__Textauszug__
········
Am 12. September 1349 [17] trafen sich Herzog Ludwig V., der Brandenburger, und sein Bruder Stephan II. in Landsberg. Dort wurde, mit Zustimmung der Kaiserinwitwe Margarethe und unter Mitwirkung des herzoglichen Rates, der Landsberger Vertrag unterzeichnet. Er war auf Drängen Stephans [18] zustande gekommen. Der Weg zur Teilung wurde durch den Vertrag von Eltville freigemacht, da dieser zumindest vorläufig die Streitigkeiten mit König Karl IV. [19] beendete.

Die Urkunde [20] wurde im Namen Ludwigs des Brandenburgers ausgestellt, der hier als ältester Sohn agiert und entsprechend dem Willen Ludwigs des Bayern als einziger das Recht auf Teilung hatte. Nach der grundsätzlichen Feststellung der Teilung als solche, wird zuerst der Besitz genannt, den Ludwig V. zusammen mit seinen Halbbrüdern Ludwig VI., der Römer, und Otto V. für sich behielt. Sie bekamen „daz Oberland ze Beyern mit allen herscheften, grafscheften, (...), als ez vnser liber herr vnd vatter keiser Ludowig von Rome selig bi sinem lebenden leib inne gehabt vnd besezzen hat.“ [21] Hinzu kamen noch die Grafschaft Graisbach und einige weitere Städte und Erwerbungen in Franken und Schwaben. Außerdem werden den drei Brüdern noch alle Pfandschaften zugesprochen, die nicht vorher Herzog Heinrich von Niederbayern verschrieben worden waren.
········
__Angezeigte Daten__
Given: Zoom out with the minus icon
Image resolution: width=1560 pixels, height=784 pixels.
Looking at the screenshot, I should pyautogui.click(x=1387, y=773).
········
__Aufgaben__
1. Beantworte anhand des Textauszugs:
(a) An welchem Tag trafen sich Ludwig V. und Stephan II. in Landsberg?
(b) In wessen Namen wurde die Urkunde ausgestellt?
(c) Welche Grafschaft kam zum Oberland in Bayern hinzu?
2. Gib aus dem Textauszug den Abschnitt zwischen „Die Urkunde [20]“ und „verschrieben worden waren.“ einschließlich wortgetreu wieder.
3. Fasse bitte den Absatz des Textauszugs, der mit „Die Urkunde“ beginnt, als Liste zusammen und behalte dabei seine wesentlichen Angaben bei.
Die Zeilen stehen in keinem Zusammenhang mit dem Textauszug.

__Lösungen je Aufgabe__
1.
(a) Am 12. September 1349.
(b) Im Namen Ludwigs des Brandenburgers.
(c) Die Grafschaft Graisbach.

2.
Die Urkunde [20] wurde im Namen Ludwigs des Brandenburgers ausgestellt, der hier als ältester Sohn agiert und entsprechend dem Willen Ludwigs des Bayern als einziger das Recht auf Teilung hatte. Nach der grundsätzlichen Feststellung der Teilung als solche, wird zuerst der Besitz genannt, den Ludwig V. zusammen mit seinen Halbbrüdern Ludwig VI., der Römer, und Otto V. für sich behielt. Sie bekamen „daz Oberland ze Beyern mit allen herscheften, grafscheften, (...), als ez vnser liber herr vnd vatter keiser Ludowig von Rome selig bi sinem lebenden leib inne gehabt vnd besezzen hat.“ [21] Hinzu kamen noch die Grafschaft Graisbach und einige weitere Städte und Erwerbungen in Franken und Schwaben. Außerdem werden den drei Brüdern noch alle Pfandschaften zugesprochen, die nicht vorher Herzog Heinrich von Niederbayern verschrieben worden waren.

3.
- Die Urkunde wurde im Namen Ludwigs des Brandenburgers ausgestellt. Nach dem Willen Ludwigs des Bayern hatte er als ältester Sohn als Einziger das Recht auf Teilung.
- Nach der Feststellung der Teilung wird zuerst der Besitz genannt, den Ludwig V. mit seinen Halbbrüdern Ludwig VI., dem Römer, und Otto V. behielt.
- Sie erhielten das Oberland in Bayern mit allen Herrschaften und Grafschaften, so wie Kaiser Ludwig es zu Lebzeiten besessen hatte.
- Hinzu kamen die Grafschaft Graisbach sowie weitere Städte und Erwerbungen in Franken und Schwaben.
- Den drei Brüdern wurden außerdem alle Pfandschaften zugesprochen, die nicht vorher Herzog Heinrich von Niederbayern verschrieben worden waren.